SATRIA
Aku tersenyum. Untuk pertama kalinya setelah seminggu yang terasa sangat melelahkan, aku bisa benar benar tersenyum.
Perlahan aku bangkit dari tempat tidur, masuk ke kamar mandi, membersihkan badanku yang terasa lengket setelah aktivitas di kampus lalu langsung ketiduran karena kepalaku yang terasa sangat berat.
Air hangat dari shower yang menerpa kepalaku membuat kepalaku terasa jauh lebih ringan. Bullshit. Siapa yang mau kubohongi.

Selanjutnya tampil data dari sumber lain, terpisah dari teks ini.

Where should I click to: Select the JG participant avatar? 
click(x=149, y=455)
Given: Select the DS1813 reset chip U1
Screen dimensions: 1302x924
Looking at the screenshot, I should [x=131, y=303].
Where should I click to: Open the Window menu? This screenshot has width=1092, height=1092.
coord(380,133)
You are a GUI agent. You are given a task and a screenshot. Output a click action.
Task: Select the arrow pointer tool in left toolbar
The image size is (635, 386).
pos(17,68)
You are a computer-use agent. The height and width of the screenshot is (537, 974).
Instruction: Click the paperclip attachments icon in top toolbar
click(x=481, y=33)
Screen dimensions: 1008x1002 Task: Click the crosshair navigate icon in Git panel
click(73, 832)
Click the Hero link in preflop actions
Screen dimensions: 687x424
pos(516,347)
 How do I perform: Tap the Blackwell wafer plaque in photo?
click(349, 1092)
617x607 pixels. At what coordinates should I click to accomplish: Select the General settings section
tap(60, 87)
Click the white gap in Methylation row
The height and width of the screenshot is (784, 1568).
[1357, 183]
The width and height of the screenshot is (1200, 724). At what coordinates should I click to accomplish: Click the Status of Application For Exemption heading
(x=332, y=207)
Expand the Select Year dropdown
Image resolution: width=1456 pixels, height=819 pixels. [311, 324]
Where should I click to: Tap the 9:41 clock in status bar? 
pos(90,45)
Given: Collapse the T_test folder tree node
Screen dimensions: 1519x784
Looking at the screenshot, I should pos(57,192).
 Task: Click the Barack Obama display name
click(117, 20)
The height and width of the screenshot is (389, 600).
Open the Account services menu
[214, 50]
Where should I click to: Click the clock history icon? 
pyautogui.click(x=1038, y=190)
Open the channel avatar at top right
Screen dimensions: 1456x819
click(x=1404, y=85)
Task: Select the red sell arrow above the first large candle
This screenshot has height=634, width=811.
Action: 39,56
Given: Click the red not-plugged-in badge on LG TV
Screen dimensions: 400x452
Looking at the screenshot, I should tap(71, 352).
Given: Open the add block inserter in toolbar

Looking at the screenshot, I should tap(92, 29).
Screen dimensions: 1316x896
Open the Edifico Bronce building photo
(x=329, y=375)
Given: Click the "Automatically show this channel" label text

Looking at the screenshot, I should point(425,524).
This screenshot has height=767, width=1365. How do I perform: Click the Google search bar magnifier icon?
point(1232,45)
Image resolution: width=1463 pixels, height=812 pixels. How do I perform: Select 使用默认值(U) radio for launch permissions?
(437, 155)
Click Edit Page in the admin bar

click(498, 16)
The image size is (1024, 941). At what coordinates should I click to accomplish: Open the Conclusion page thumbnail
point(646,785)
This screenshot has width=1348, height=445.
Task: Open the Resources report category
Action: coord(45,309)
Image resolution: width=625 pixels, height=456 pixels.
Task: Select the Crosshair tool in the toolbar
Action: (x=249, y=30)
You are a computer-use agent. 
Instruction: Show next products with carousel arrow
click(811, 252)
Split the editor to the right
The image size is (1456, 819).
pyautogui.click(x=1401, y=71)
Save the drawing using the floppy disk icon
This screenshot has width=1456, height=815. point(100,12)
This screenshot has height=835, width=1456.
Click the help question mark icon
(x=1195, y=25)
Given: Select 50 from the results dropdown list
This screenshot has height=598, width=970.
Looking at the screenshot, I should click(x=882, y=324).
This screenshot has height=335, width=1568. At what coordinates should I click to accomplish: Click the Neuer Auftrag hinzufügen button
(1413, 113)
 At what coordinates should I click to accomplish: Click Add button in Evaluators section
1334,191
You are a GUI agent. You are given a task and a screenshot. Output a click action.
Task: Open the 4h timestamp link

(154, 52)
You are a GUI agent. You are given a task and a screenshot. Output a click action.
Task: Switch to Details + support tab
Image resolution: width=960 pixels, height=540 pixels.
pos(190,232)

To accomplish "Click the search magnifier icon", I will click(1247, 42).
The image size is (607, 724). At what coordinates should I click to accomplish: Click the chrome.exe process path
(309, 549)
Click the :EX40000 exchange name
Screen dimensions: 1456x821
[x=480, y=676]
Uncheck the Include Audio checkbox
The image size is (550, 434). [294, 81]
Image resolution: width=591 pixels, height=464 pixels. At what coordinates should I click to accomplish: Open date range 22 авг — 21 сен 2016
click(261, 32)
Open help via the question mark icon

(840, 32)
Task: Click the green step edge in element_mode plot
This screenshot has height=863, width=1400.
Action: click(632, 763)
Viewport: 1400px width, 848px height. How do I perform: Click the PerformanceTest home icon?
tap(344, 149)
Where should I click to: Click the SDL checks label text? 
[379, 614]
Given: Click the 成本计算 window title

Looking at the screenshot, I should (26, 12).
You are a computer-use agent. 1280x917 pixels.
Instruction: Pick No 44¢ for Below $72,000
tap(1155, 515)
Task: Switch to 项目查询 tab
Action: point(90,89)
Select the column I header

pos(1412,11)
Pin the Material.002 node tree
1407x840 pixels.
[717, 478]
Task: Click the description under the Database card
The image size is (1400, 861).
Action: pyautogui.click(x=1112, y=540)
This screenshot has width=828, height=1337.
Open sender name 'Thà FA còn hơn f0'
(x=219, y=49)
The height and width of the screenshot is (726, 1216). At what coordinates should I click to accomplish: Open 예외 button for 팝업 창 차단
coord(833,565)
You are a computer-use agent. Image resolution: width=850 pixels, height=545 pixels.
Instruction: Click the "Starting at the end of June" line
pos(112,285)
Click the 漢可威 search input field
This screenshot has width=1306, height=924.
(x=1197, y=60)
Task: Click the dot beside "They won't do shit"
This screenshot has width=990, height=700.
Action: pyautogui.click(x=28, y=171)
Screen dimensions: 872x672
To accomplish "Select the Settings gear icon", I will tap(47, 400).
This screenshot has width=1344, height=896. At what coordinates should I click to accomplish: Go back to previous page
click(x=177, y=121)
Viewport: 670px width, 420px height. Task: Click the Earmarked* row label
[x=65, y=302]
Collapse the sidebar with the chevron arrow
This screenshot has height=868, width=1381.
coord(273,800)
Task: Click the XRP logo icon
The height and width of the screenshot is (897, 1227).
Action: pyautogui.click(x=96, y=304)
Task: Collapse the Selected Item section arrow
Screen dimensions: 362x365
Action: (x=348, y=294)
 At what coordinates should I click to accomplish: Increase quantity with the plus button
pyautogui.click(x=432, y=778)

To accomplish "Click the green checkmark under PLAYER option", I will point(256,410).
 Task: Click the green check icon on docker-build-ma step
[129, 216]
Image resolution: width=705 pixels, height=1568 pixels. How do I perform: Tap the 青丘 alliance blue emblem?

Kehadirannya di sini yang membuat kepalaku jauh lebih ringan.
Setelah mandi dan berganti pakaian dengan kaos oblong dan celana training yang nyaman aku keluar dari kamar mandi dan melihat pemandangan yang membuat hatiku bergejolak oleh perasaan asing yang begitu menggebu hingga terasa menyakitkan.
Yaya tengah tertidur di sofa di dalam kamarku.
Langkahku bergerak perlahan mendekatinya, lalu berhenti di depan sofa, berlutut di hadapannya.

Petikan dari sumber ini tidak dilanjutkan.